Wertung: 🙂 🙂 🙂 🙂 (vier von fünf)

English Text below

Die beste Inszenierung von Herbert Fritsch an der Schaubühne

Ohne zu übertreiben darf behauptet werden, dass der Schauspieler und Dramatiker Moliere (eigentlich Jean-Baptiste Poquelin, *1622 – †1673) neben William Shakespeare der wohl bekannteste und erfolgreichste Bühnenautor der letzten 400 Jahre ist. Gerade seine Komödien sind quasi ein Erfolgsgarant für jedes Theater, die Stücke wie „Tartuffe“, „Der eingebildete Kranke“, „Der Geizige“ und „Don Juan“ finden sich im Repertoire fast aller großer Bühnen im europäischen Raum. Das Stück „Der Menschfeind“ mit Ulrich Matthes in der Hauptrolle läuft zurzeit überaus erfolgreich im Deutschen Theater – jede Vorstellung ist ausverkauft.

Der besondere Kick bei Molière ist wohl, dass seine Stücke nicht nur lustig, sondern auch intelligent sind. Die Figuren sind präzise durchdacht, die Handlung hat einen schnellen Rhythmus und die Situationskomik passt in jede Zeit hinein. Egal ob wir das Jahr 1668 (Urauffführung),  das Jahr 1768, 1868, 1968 oder 2019 schreiben:
Der Zuschauer versteht auf Anhieb worum es geht und kann die Reaktionen der Darsteller nachvollziehen. Es handelt sich sozusagen um universelle Verhaltensweisen des Menschen, die sich wohl nie verändern werden – genau wie bei den Komödien von Shakespeare (*1564 – †1616).

So sitzen wir als Zuschauer, wie schon vor 400 Jahren, auf unseren Theaterstühlen und warten gespannt auf das, was kommen mag.

„Amphitryon“, Molière, Theatre de Poche

Handlung

Aus der griechischen Mythologie: Der Feldherr Amphitryon kehrt aus einer erfolgreichen Schlacht gegen die Athener nach Theben zurück, wo er sehnsuchtsvoll zu seiner jungen Frau Alkmene läuft, die er erst vor kurzem geheiratet hatte.
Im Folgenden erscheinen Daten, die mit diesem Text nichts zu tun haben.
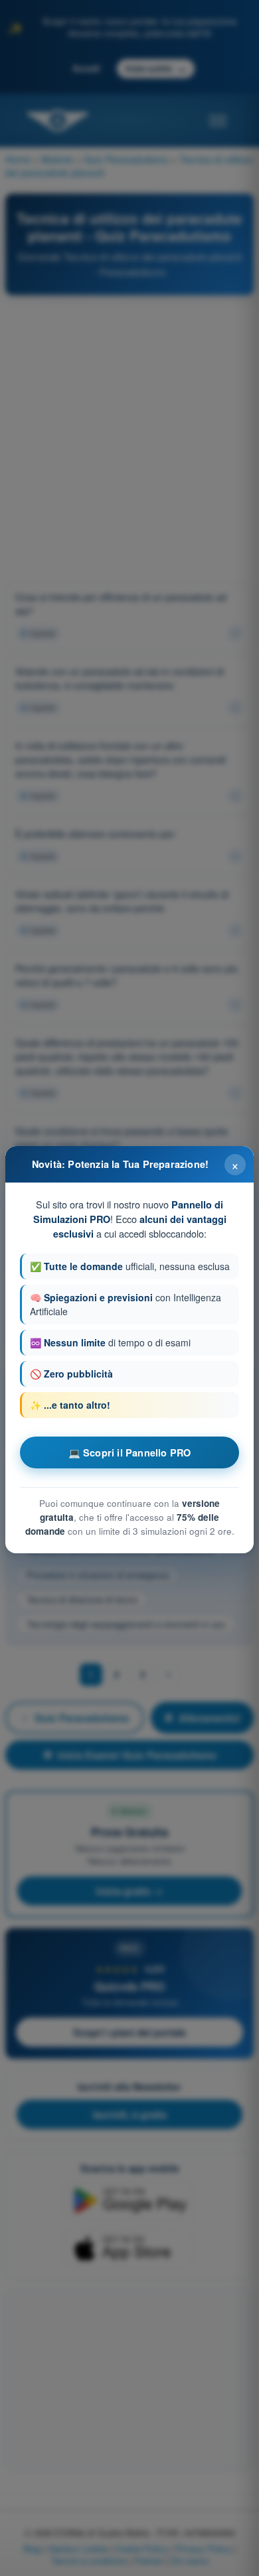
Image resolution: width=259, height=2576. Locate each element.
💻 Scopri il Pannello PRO (129, 1452)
Doch zu seinem Erstaunen erzählt sie ihm begeistert von ihrer gestrigen gemeinsamen Liebesnacht, während er allerdings noch auf dem Schlachtfeld weilte. Es stellt sich heraus, dass Göttervater Jupiter sich als Amphitryon verkleidet die schöne Alkmene verführte. Erst nach einigen Verwirrspielen kommt die Wahrheit zur Verblüffung aller ans Licht.

Kritik

Eifrige Theatergänger kennen die Werke von Herbert Fritsch nur allzu gut. Zunächst als Schauspieler unter Frank Castorf an der Volksbühne Berlin tätig, entwickelte er seine eigenen Theaterstücke, die immer eine Verbindung von Drama, Kunstperformance und Musikdarbietung sind.
Stücke, wie „Murmel, Murmel“, „Ohne Titel Nr.1, „der die mann“oder „Pfusch“sind geniale Bühnenarbeiten voller Einzigartigkeit.
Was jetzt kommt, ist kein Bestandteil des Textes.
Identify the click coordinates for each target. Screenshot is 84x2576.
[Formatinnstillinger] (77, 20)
Manchmal übernimmt Herbert Fritsch auch Auftragarbeiten, indem er als Regisseur für die Inszenierung eines bereits existierenden Werkes engagiert wird. Wie z.B. für „Don Giovanni“ an der Komischen Oper 2014. Doch besser finde ich Herbert Fritsch meistens mit seinen eigenen Werken.

Für die Schaubühne Berlin, an die Herbert Fritsch nach dem Ende der Ära Castorf gewechselt war, sollte nun die Komödie „Amphitryon“ einstudiert werden.
Wobei sich sogleich die Frage stellt: Wird es mehr ein Herbert Fritsch oder mehr ein Molière?

Um gleich die Antwort zu geben: Es wurde Beides! Ohne den einen oder den anderen dabei allzu sehr aufzugeben.
Wie immer bei Herbert Fritsch wurde es bunt (das Farbspektrum der Bühnengestaltung und der barocken Kostüme wurde leidlich ausgeweitet), schrill (durch weit überzogenes Spiel, Mimik und Aussprache) und musikalisch.

Joachim Meyerhoff, Bastian Reiber, „Amphitryon“, Schaubühne Berlin, Foto: Thomas Aurin

Pianist und Kompositeur Ingo Günther in Verbindung mit der japanischen Xylophon-Spielerin Taiko Saito spielten die Begleitmusik zur Komödie, so, wie vor 100 Jahren die Pianisten neben der Leinwand die Stummfilme begleiteten.
Die Höhepunkte wurden durch Tastaturkaskaden betont und leise Momente durch leichtes Zirpen eines Geigenbogens.

In der Sprache blieb Herbert Fritsch erstaunlich nahe am Original von Molière, was sicher eine gute Entscheidung war, denn in den wenigsten Fällen mit neuzeitliche Texten wird das Niveau des ursprünglichen Autors erreicht.

Neben der üblichen „Fritsch- Gang“ um Florian Anderer, Werner Eng, Carol Schuler und Annika Meier (siehe „der die mann“) und Bastian Reiber (siehe „Null“von 2018) kamen dieses Mal noch Joachim Meyerhoff dazu.

Joachim Meyerhoff, gefeierter Burgtheaterschauspieler, zweimaliger Gewinner des „Schauspieler des Jahres“und seit dieser Spielzeit im Ensemble der Schaubühne, war im Zusammenspiel mit Bastian Reiber das Highlight des Abends.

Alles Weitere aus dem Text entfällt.